Cheikh Ibrahima Diongue plaide ainsi pour un renforcement et pour l’intégration des peuples, dans l’espace de la Sénégambie méridionale, à travers l’axe des « 3 B » (Bissau, Banjul et Bignona). Il s’exprimait au cours de la première rencontre nationale sur la coopération transfrontalière en Afrique de l’Ouest, qui s’est ouverte hier et dont le thème porte sur le « Renforcement de la coopération transfrontalière de la Cedeao et des régions frontalières du Sénégal ».
Pour lui, le Sénégal a engagé très tôt un processus de décentralisation, poursuivant l’objectif de conduire ses collectivités locales vers un niveau appréciable d’autonomie et de capacité à prendre en charge leur développement. Et il invite les pouvoirs locaux à saisir ces opportunités. « Par la coopération transfrontalière, l’opportunité est ainsi offerte aux collectivités territoriales de nos pays, soutenues par leurs partenaires, de contribuer à l’effort des Etats membres de la Cedeao », indique M. Diongue. Mieux, cette dynamique permettra de réduire substantiellement la pauvreté des populations et les inégalités sociales. Cela cadre parfaitement avec le plan stratégique de la nouvelle vision adoptée par les leaders la Cedeao, dont l’ambition est d’abord de transformer l’Afrique de l’ouest en une région sans frontières. S’ensuit le passage à l’intégration des peuples.

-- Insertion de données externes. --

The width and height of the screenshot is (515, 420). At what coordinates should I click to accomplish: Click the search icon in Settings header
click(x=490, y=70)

« Notre objectif est de passer d’une Cedeao des Etats à une Cedeao par les populations, garantissant ainsi avant 2020, une Cedeao des peuples », renseigne dans la foulée la chargée du programme de coopération transfrontalière à ladite commission, la gambienne Kinza Jawara Njai. Pour elle, il est temps de combattre la marginalisation des espaces frontaliers, à travers des projets concrets et conjoints, réalisables à court terme pour promouvoir et consolider la paix, la sécurité, la stabilité et le développement des zones frontalières et l’ensemble de la sous région.

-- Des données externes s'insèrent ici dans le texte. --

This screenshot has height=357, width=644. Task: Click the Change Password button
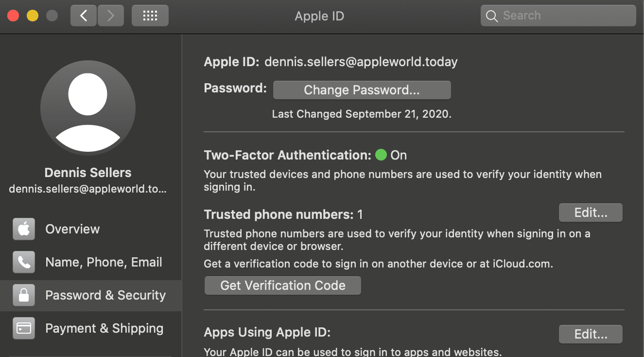(x=362, y=90)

Cette dernière décennie marque une étape importante dans l’évolution du processus d’intégration en Afrique de l’ouest. « En effet, nous avons assisté à une mobilisation générale en faveur de cette intégration de proximité », précise M. Diongue.
Le représentant régional de la Banque africaine de développement (Bad) Mohamed H’Midouche, plaide, lui, pour la réduction du nombre de check points à deux (2), pour réussir une bonne intégration dans la sous-région.